Who pays for the damages caused by climate change? It’s a question that could be decided in the courts.

Last week, San Francisco and Oakland sued five major oil companies alleging they knew their products contributed to climate change -- and should pay billions of dollars into a fund to keep homes and neighborhoods safe from sea level rise.

Richard Heede, who directs the nonprofit Climate Accountability Institute in Snowmass, has been involved in research that also attempts to show accountability for climate change. That new research is published in the journal Climatic Change.

Researchers tracked carbon dioxide and methane emissions coming from 90 fossil fuel companies over time and found these 90 corporations contributed between 42 to 50 percent of the rise in average global temperatures and 26 to 35 percent of global sea level rise.

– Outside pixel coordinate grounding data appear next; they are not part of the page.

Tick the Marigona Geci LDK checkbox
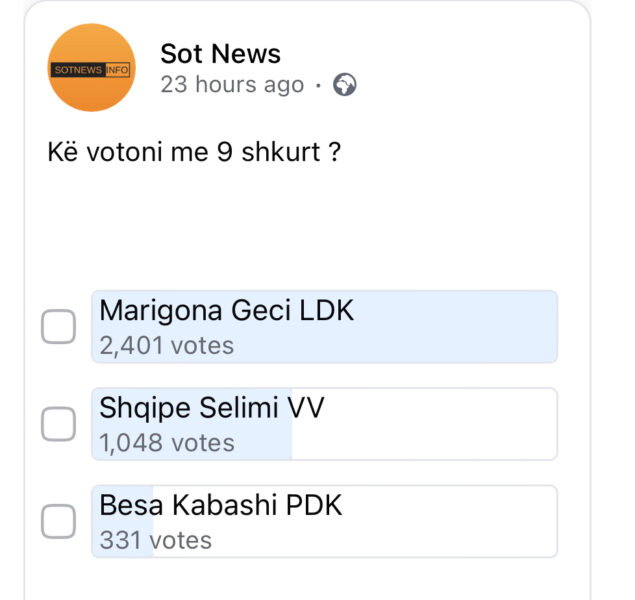The height and width of the screenshot is (600, 635). coord(58,327)
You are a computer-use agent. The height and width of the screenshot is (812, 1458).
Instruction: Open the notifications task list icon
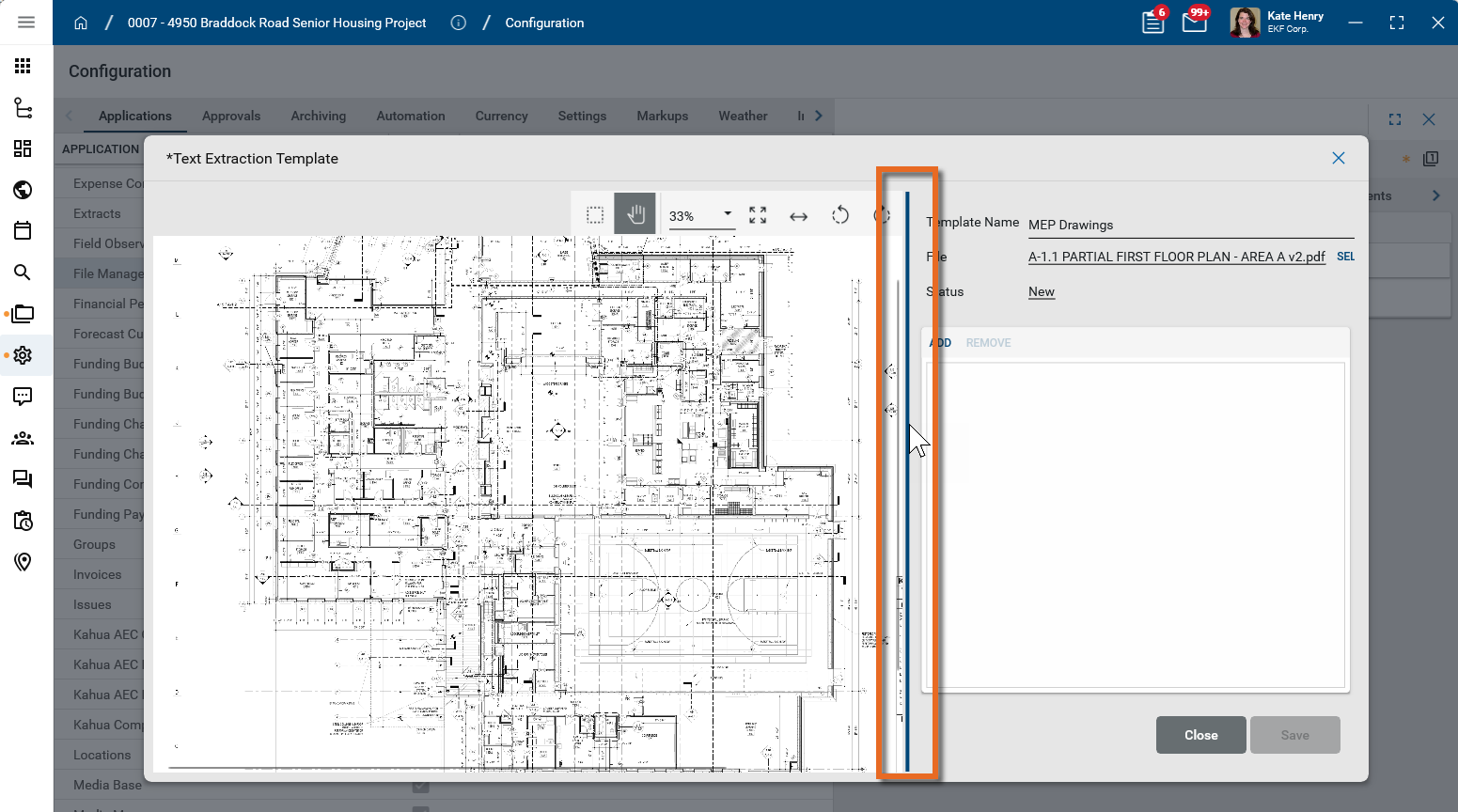[x=1152, y=23]
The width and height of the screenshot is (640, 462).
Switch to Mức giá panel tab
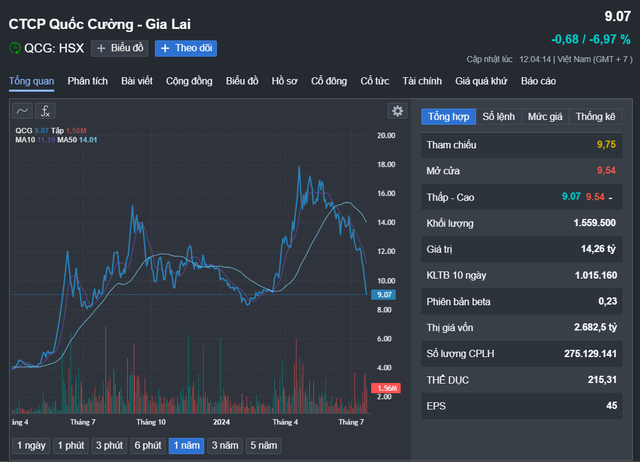544,117
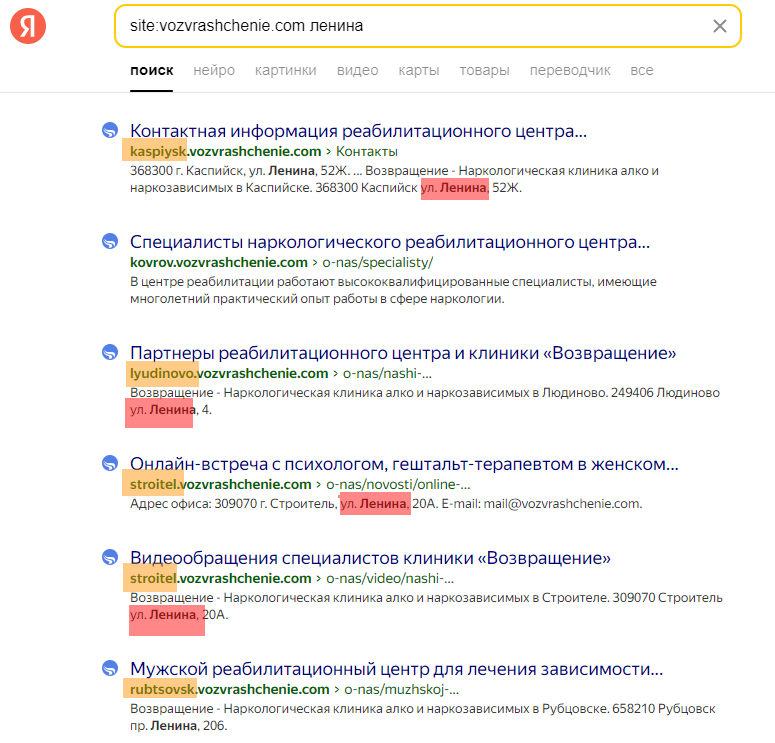775x743 pixels.
Task: Visit kovrov.vozvrashchenie.com domain link
Action: tap(219, 262)
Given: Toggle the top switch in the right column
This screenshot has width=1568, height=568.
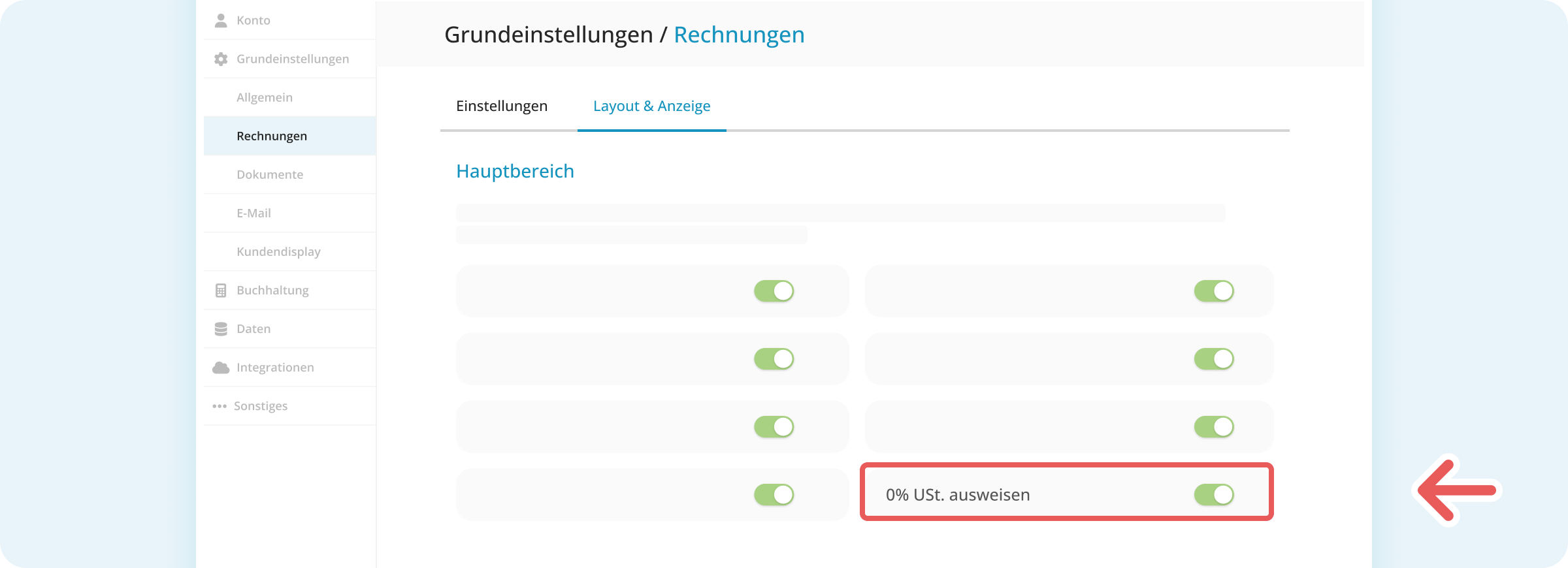Looking at the screenshot, I should (x=1214, y=291).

Chart: Emissions From Carbon Producers
This chart shows emissions traced to top 20 investor-owned and majority state-owned industrial carbon producers 1880 to 2010.

Heede’s work hasn’t gone into the most recent lawsuits, but he tells Colorado Matters his research is being used in three other cases filed this summer by three separate coastal communities in California against 37 fossil fuel companies.

CPR News asked the Colorado Oil and Gas Association to comment on this report. COGA referred us to two of the companies that operate in the state and that were named in this study: ConcocoPhillips and ExxonMobil. ExxonMobil has not responded. ConocoPhillips said in an email that, “Given the recent litigation that’s been filed, regrettably we can’t engage in a conversation on this topic.” The company then referred us to its website “for details about our long and consistent position on climate change, and what the company has done regarding its operations and environmental footprint.”

CPR News also asked the American Petroleum Institute for its response - that’s the national trade association that represents the oil and gas industry. They’re still reviewing the study but a spokesperson emailed this statement: “The natural gas and oil industry is focused on addressing global climate change in its operations and will continue to play a leading role in driving down U.S. greenhouse gas and other emissions. The U.S. today is a world leader in reducing carbon emissions from energy use, and our industry invests more than any other industry in zero- and low-emissions technologies (almost as much as the federal government). Due to technology innovation and efficiency improvements, cleaner fuels, and the increased use of clean and abundant U.S. natural gas to produce electricity, the industry has significantly contributed to the reduction of U.S. greenhouse gas emissions that today are near 25-year lows."

Heede believes that fossil fuel companies are taking steps in the right direction.

"They’re increasingly switching to natural gas which is cleaner," he said. "And it’s true that U.S. emissions have declined but we need to make sure that the reduction is accelerated to an 80-percent reduction by 2050. If we don’t do that we will exceed 2 degree Celsius rise.” Heede believes that oil, gas and coal companies need to align their strategies to achieve this over time.